> Ejercicio escrito: Copia sin cambios, del fragmento sobre el mundo emocional de los bebés, el pasaje desde "Tanto en la" hasta "red social fundamental.".

> Fragmento:
..............................
Los bebés y los niños pequeños están gobernados sobre todo por el sistema límbico, sede de la regulación emocional, pero en ellos todavía la regulación emocional es totalmente inmadura y no cuentan con el intelecto ni la razón para comprender sus estados internos.

Mientras nosotros utilizamos y disponemos ya de un lenguaje racional, los bebés y los niños sólo disponen del lenguaje emocional y corporal. Y la emoción en ese instante es total, es decir, no caben matices, racionalización o explicación posible. Si con uno o dos años se le rompió el juguete preferido, no cabe alternativa posible. El llanto de desconsuelo es intenso y genuino, aunque a los pocos minutos su atención esté dirigida hacia otro juguete. Esto desconcierta a los padres, que minimizan o desvalorizan la intensidad de la emoción, por su breve temporalidad. Los bebés y los niños viven el «aquí y el ahora», y no cabe el luego, mucho menos el mañana. El concepto de tiempo se desarrolla gradualmente y lo que un niño de cuatro años es capaz de diferir para más tarde, uno que no ha cumplido los dos lo considera como una negativa. Los bebés y los niños necesitan adultos con capacidad de contacto y empatía para obtener la respuesta sensible y adecuada a su necesidad, pues su bienestar o malestar emocional y físico dependen totalmente de los adultos como cuidadores principales, sean éstos padres o educadores.

La calidad de la disponibilidad afectiva del cuidador es esencial para ir estructurando el mundo interno del bebé. En la danza que se establece entre el bebé y la madre (que tiene como sede central los sentidos y el cuerpo) ese ser vulnerable y totalmente dependiente que es el bebé va interiorizando, a través de sus activas demandas, si el mundo exterior es potencialmente bueno o por el contrario peligroso. Y esta percepción se conforma en función de las respuestas que recibe a sus demandas instintivas, de seguridad, placer, nutrición y afecto.

Tanto en la consulta como en la calle he visto bebés que se contraen y lloran mientras retiran la mirada de la mirada adulta, al mismo tiempo que tiembla su barbilla. Sus ojos transmiten desolación, desamparo, como si gritaran «¿es que no me escuchas?». Y el miedo se apodera de su cuerpo vulnerable sin que puedan metabolizarlo, integrarlo, comprenderlo, mientras tan sólo pueden esperar a que sus señales de petición de ayuda y atención sean captadas desde ese exterior brumoso y progresivamente más nítido que es el mundo externo. Son bebés con madres asustadas, que no entienden su lenguaje, que están cansadas y quizá contraídas también, que se sienten impotentes y rabiosas porque ya no saben qué hacer. Hablaré más tarde de la función crucial de los grupos de apoyo a la lactancia, como red social fundamental.
..............................
> Segmento de datos:

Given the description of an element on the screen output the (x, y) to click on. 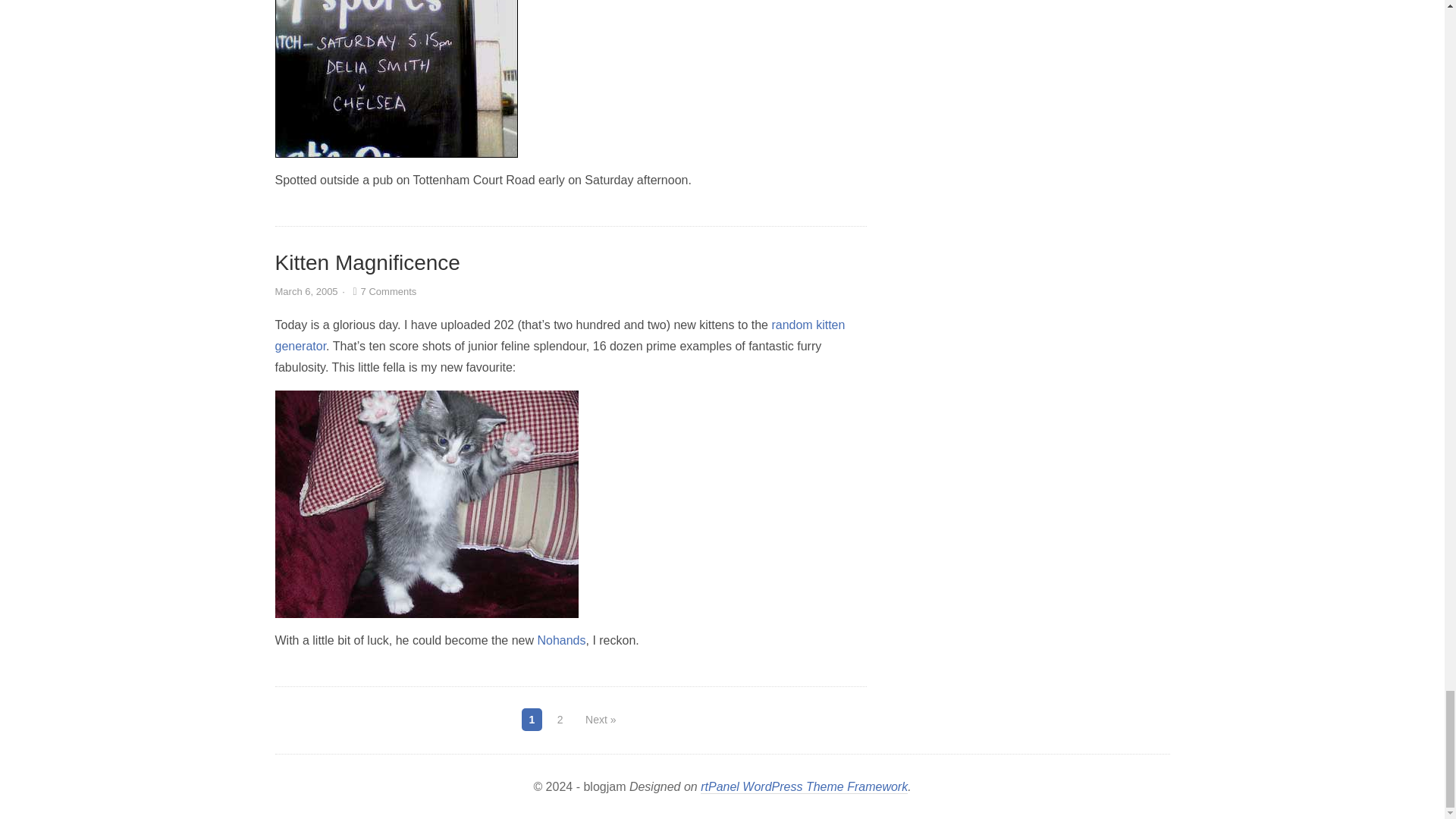
Kitten Magnificence (367, 262)
7 Comments (382, 291)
..............................
> Solución escrita:
Tanto en la consulta como en la calle he visto bebés que se contraen y lloran mientras retiran la mirada de la mirada adulta, al mismo tiempo que tiembla su barbilla. Sus ojos transmiten desolación, desamparo, como si gritaran «¿es que no me escuchas?». Y el miedo se apodera de su cuerpo vulnerable sin que puedan metabolizarlo, integrarlo, comprenderlo, mientras tan sólo pueden esperar a que sus señales de petición de ayuda y atención sean captadas desde ese exterior brumoso y progresivamente más nítido que es el mundo externo. Son bebés con madres asustadas, que no entienden su lenguaje, que están cansadas y quizá contraídas también, que se sienten impotentes y rabiosas porque ya no saben qué hacer. Hablaré más tarde de la función crucial de los grupos de apoyo a la lactancia, como red social fundamental.